A typical representative of this policy is the leader of Britain’s Labour Party, Jeremy Corbyn. He writes (correctly) that “Trump’s election is an unmistakable rejection of a political establishment and an economic system that simply isn’t working for most people. It is one that has delivered escalating inequality and stagnating or falling living standards for the majority, both in the US and Britain. This is a rejection of a failed economic consensus and a governing elite that has been seen not to have listened. And the public anger that has propelled Donald Trump to office has been reflected in political upheavals across the world.”
Having said this, he calls for the most complacent response imaginable.
He speaks of “some of Trump’s answers to the big questions facing America, and the divisive rhetoric around them” being “clearly wrong,” before asserting, “I have no doubt, however, that the decency and common sense of the American people will prevail, and we send our solidarity to a nation of migrants, innovators and democrats. ... Americans have made their choice.
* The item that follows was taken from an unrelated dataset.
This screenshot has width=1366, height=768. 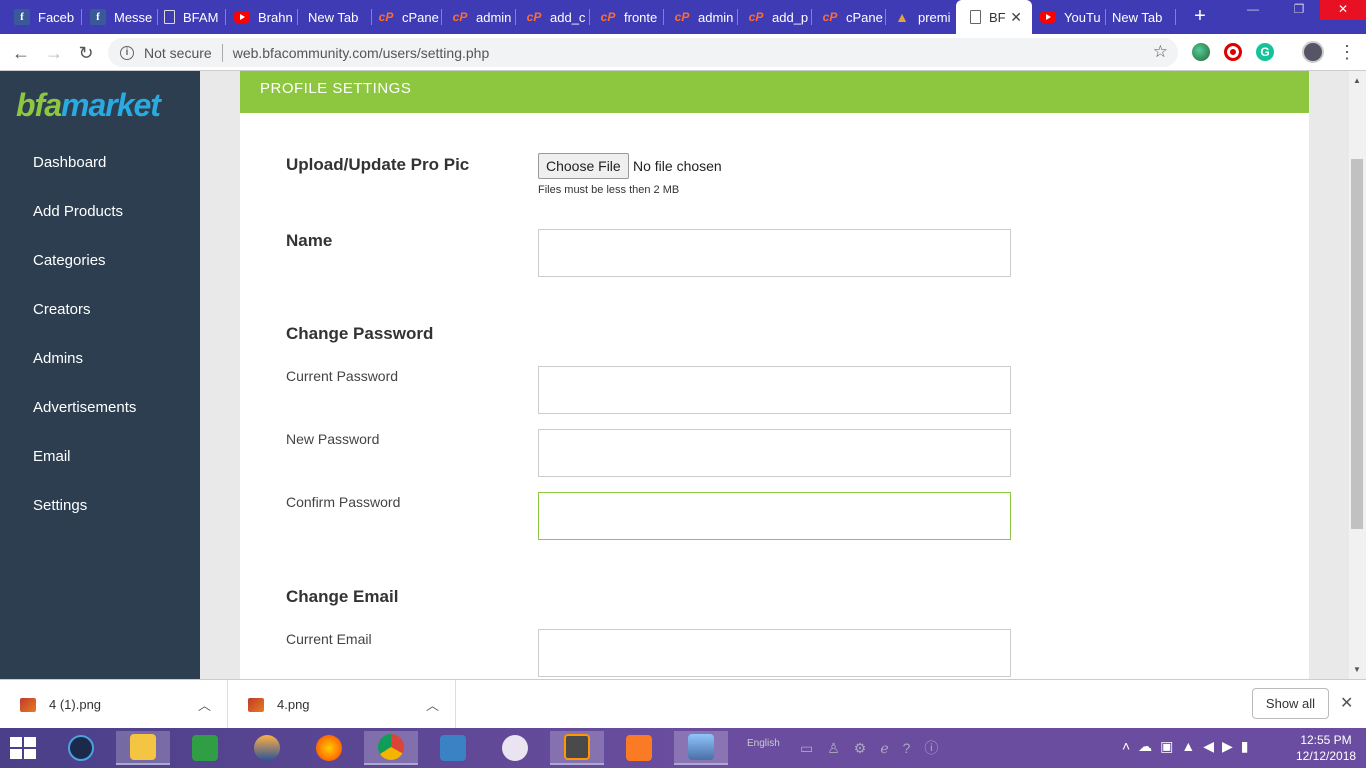 What do you see at coordinates (678, 166) in the screenshot?
I see `file-status-text: No file chosen` at bounding box center [678, 166].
The urgent necessity is now for us all to work across continents to tackle our common global challenges: to secure peace, take action on climate change and deliver economic prosperity and justice.”
Overall, Europe’s ruling elites are responding to Trump’s election victory by shifting further rightward. On domestic issues, political representatives argue that it is possible to halt the rise of far-right parties in Europe—who all hailed Trump’s success—by adopting their policies, particularly when it comes to deterring refugees and internal security.
On foreign policy, they are responding to the expected tensions with the US by accelerating military rearmament. As German Defence Minister Ursula Von der Leyen remarked on the election outcome, “Europe must get used to looking after itself better.” This includes an increased defence budget. An article in Der Spiegel even went as far as calling this week for Germany to develop its own nuclear weapons.